I did NOT tokenize the source string - “This’s a testing only.”, the translation returned with several unk, and translation seems NOT detokenized also.
This is available as lua library and we also ported it to C++. The only constraint is that you train this engine with this tokenization. You have different options - but the simplest is just to use -joiner_annotate as parameter of tokenize.lua.
I know the corpus should be tokenized by running tokenize.lua before running preprocess.lua / train.lua.
But when call deployed NMT engine by translation_server.lua / translate.lua, the input source strings must be tokenized first, as the NMT server will be accessed remotely by our codes on Windows platform, this means we have to find solution to tokenize the source string before sending tokenized source string to NMT server and detokenize the returned translation.
I mean if translation_server.lua / translate.lua can buit-in tokenization/detokenization and can accept plaint text then do tokenizaiton / detokenizaiton automatically when call translate command.
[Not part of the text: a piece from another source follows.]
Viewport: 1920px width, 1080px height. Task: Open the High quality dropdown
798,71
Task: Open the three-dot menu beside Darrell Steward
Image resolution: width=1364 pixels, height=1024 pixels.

If so, that means we needn’t to do tokenization / detokenization when call translate function.
Your language-independent tokenizer/detokenizer in NMT seems great, I didn’t find a better tokenizer/detokenizer than this.
again if you check the PR in my previous message, you will find a rest_translation_server.lua
which does the same thing as translation_server.lua BUT it will first tokenize the input and detokenize the output.
Plus, this is a rest syntax.
So your Windows app can send direclty plain text.
I have another problem, how to access the server above remotely?
I can access the server launched by translation_server.lua by follow codes without problem, but when execute same codes over the server launched by rest_translation_server.lua, there is no any response from the server.
check the options at the beginning of the file rest_translation_server.lua
I modified the default values:
cmd:option(’-mode’, ‘conservative’, [[Define how aggressive should the tokenization be - ‘aggressive’ only keeps sequences of letters/numbers,
‘conservative’ allows mix of alphanumeric as in: ‘2,000’, ‘E65’, ‘soft-landing’]]) cmd:option(’-joiner_annotate’, true, [[Include joiner annotation using ‘joiner’ character]])
cmd:option(’-joiner’, separators.joiner_marker, [[Character used to annotate joiners]])
cmd:option(’-joiner_new’, false, [[in joiner_annotate mode, ‘joiner’ is an independent token]]) cmd:option(’-case_feature’, true, [[Generate case feature]])
You need to make them match your model setting
sorry for that